## What you are asked to do
Reproduce the data below line by line, from its first line to the line with "The width and height of the screenshot is (1005, 661).", both included, and nothing past that point.

★ ★ ★ ★

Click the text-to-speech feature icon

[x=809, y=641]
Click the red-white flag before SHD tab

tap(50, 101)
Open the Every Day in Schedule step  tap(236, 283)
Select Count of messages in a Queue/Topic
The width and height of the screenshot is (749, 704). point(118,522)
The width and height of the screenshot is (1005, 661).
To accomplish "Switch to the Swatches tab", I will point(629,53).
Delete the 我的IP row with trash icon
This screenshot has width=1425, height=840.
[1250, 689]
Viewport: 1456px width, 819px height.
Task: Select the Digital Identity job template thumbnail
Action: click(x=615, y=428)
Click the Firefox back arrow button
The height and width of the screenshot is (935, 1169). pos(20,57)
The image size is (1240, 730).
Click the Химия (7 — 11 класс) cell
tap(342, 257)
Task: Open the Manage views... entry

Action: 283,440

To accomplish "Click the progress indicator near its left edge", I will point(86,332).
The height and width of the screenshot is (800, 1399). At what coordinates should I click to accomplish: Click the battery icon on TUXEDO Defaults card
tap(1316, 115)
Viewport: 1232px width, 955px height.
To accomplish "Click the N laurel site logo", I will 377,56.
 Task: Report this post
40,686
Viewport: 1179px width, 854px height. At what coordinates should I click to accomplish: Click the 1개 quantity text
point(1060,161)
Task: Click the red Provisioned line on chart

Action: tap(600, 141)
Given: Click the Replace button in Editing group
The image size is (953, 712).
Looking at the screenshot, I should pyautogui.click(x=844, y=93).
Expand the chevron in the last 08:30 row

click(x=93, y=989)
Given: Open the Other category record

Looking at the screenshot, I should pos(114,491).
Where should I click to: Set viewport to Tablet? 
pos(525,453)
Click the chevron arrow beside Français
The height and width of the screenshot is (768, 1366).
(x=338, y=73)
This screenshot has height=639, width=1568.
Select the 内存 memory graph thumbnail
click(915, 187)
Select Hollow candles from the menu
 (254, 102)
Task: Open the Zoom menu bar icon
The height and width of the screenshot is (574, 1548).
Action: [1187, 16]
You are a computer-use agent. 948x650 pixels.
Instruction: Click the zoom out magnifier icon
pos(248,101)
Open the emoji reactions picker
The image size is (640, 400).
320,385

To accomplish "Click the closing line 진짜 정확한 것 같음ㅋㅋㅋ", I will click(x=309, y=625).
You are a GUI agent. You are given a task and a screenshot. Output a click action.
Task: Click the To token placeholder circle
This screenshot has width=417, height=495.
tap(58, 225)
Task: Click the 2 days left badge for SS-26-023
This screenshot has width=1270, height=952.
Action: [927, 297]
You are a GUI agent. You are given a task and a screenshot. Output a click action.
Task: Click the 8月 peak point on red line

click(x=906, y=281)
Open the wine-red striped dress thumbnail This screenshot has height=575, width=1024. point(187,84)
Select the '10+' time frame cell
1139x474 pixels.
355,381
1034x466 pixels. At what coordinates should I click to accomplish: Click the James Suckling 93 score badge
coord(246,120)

★ ★ ★ ★

## Answer for the task
Click the text-to-speech feature icon

[x=809, y=641]
Click the red-white flag before SHD tab

tap(50, 101)
Open the Every Day in Schedule step  tap(236, 283)
Select Count of messages in a Queue/Topic
The width and height of the screenshot is (749, 704). point(118,522)
The width and height of the screenshot is (1005, 661).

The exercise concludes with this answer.